Items stored from a collection:

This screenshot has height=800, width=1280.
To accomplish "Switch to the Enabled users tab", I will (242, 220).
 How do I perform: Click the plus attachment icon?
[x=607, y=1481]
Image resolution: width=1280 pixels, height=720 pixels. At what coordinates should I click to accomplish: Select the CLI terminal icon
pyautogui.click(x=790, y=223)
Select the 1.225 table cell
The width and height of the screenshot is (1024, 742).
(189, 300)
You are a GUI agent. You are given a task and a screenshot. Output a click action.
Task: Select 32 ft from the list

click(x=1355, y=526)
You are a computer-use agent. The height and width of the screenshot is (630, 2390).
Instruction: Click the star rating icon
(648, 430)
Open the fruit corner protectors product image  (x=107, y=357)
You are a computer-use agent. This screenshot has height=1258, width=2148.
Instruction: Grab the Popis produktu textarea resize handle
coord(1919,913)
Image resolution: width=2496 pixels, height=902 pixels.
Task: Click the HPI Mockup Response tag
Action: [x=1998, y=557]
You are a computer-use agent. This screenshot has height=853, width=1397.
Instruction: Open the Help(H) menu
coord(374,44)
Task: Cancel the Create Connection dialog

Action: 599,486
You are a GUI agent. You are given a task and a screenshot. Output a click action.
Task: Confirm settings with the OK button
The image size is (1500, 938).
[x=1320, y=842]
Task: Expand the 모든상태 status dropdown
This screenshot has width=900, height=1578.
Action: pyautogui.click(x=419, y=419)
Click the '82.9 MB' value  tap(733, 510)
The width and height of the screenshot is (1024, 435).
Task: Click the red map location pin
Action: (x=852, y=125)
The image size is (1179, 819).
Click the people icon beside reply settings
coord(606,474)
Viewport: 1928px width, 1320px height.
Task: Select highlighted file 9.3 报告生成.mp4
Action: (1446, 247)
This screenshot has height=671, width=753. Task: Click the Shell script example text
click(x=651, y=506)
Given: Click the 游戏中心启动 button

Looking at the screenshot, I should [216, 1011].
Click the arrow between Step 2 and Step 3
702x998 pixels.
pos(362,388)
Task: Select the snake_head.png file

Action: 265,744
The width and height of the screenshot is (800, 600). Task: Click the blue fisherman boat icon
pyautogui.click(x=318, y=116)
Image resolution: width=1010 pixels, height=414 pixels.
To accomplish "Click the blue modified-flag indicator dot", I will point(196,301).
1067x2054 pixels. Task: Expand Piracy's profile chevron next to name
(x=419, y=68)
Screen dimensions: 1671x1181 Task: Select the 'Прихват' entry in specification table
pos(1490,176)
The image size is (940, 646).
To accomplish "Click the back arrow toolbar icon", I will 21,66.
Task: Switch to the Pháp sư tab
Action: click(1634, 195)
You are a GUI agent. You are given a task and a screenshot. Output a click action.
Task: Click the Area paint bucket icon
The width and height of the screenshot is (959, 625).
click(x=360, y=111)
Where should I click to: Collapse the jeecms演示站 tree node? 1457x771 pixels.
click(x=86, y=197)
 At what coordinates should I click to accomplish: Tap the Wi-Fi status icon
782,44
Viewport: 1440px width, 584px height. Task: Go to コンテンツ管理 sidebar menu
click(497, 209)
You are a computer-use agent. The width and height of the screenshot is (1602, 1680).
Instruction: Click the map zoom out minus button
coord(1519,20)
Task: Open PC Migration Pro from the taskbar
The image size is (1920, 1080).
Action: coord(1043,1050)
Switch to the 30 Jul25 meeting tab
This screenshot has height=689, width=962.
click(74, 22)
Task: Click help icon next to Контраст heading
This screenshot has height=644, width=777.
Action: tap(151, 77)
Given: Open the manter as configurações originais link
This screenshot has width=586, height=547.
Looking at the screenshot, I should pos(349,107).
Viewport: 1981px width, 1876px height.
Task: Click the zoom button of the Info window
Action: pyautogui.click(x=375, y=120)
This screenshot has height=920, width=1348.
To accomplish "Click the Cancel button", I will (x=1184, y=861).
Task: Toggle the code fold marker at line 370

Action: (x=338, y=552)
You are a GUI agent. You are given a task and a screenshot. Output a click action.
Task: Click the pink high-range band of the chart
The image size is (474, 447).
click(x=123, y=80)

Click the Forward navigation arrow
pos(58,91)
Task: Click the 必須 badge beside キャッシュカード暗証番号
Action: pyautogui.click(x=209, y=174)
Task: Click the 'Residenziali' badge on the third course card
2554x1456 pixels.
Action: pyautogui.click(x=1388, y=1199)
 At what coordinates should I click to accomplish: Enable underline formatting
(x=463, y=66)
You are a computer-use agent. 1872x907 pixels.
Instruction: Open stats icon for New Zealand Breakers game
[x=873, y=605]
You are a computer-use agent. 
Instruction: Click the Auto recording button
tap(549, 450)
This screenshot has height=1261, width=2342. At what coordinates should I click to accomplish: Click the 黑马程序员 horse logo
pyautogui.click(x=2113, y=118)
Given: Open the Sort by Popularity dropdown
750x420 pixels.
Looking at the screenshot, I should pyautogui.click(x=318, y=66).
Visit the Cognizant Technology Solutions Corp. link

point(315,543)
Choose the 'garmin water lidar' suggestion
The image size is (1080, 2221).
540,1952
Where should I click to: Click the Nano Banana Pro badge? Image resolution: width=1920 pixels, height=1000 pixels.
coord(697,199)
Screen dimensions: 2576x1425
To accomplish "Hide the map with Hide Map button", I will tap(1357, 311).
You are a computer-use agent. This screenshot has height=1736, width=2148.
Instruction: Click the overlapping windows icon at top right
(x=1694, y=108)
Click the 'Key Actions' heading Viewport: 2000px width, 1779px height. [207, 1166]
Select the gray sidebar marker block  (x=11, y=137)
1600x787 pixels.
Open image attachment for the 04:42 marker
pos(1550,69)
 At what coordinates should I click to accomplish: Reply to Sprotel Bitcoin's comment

_WHAT YOU WILL DO_. Show each line of the rows above that contains the word "settings". Treat uppercase and lowercase as different.

_SOLUTION_.
Task: Confirm settings with the OK button
Click the people icon beside reply settings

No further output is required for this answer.